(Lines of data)
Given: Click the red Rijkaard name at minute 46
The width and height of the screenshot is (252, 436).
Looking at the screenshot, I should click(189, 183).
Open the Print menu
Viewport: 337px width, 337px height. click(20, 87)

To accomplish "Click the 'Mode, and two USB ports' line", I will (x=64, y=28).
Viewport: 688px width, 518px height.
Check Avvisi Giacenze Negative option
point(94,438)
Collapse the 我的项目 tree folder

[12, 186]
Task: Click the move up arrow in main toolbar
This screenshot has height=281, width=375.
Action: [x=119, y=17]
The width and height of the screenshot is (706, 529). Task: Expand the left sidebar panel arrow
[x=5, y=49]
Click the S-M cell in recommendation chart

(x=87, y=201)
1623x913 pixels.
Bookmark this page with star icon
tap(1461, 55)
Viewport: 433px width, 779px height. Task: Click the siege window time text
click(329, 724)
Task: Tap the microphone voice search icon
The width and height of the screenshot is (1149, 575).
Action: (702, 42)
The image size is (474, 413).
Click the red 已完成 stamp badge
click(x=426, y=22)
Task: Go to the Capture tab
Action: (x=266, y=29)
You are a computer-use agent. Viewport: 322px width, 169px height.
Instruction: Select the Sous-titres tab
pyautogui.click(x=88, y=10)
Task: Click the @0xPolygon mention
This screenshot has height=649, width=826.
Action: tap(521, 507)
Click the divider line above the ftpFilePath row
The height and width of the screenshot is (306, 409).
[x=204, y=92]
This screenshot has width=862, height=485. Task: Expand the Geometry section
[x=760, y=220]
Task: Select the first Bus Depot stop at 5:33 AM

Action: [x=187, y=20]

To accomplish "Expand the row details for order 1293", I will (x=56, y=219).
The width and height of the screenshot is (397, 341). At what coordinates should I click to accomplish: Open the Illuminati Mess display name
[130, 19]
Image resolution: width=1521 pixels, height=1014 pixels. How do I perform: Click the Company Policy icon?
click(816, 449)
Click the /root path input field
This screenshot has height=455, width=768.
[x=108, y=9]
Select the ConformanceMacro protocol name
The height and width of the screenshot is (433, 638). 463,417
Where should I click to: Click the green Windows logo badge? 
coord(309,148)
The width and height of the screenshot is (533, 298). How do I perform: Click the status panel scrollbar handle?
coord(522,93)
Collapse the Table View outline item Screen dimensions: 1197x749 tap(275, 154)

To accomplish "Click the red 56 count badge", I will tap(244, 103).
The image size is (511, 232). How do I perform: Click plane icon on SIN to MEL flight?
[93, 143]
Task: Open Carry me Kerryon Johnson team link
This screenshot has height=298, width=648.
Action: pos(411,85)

> [What is required]: Please give the rows between the line containing "Click the S-M cell in recommendation chart" and the line containing "Action: (x=266, y=29)", inclusive, as a JSON list of strings with one string per line and blank lines omitted.

> [Correct result]:
[
  "Click the S-M cell in recommendation chart",
  "(x=87, y=201)",
  "1623x913 pixels.",
  "Bookmark this page with star icon",
  "tap(1461, 55)",
  "Viewport: 433px width, 779px height. Task: Click the siege window time text",
  "click(329, 724)",
  "Task: Tap the microphone voice search icon",
  "The width and height of the screenshot is (1149, 575).",
  "Action: (702, 42)",
  "The image size is (474, 413).",
  "Click the red 已完成 stamp badge",
  "click(x=426, y=22)",
  "Task: Go to the Capture tab",
  "Action: (x=266, y=29)"
]